What is being asked | Print each line of the material again, keeping everything exact.
Segment Open
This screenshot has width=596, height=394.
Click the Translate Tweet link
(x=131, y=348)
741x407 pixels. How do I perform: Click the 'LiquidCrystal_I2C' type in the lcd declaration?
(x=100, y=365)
Segment Closed
Your response |
This screenshot has width=596, height=394.
Click the Translate Tweet link
(x=131, y=348)
741x407 pixels. How do I perform: Click the 'LiquidCrystal_I2C' type in the lcd declaration?
(x=100, y=365)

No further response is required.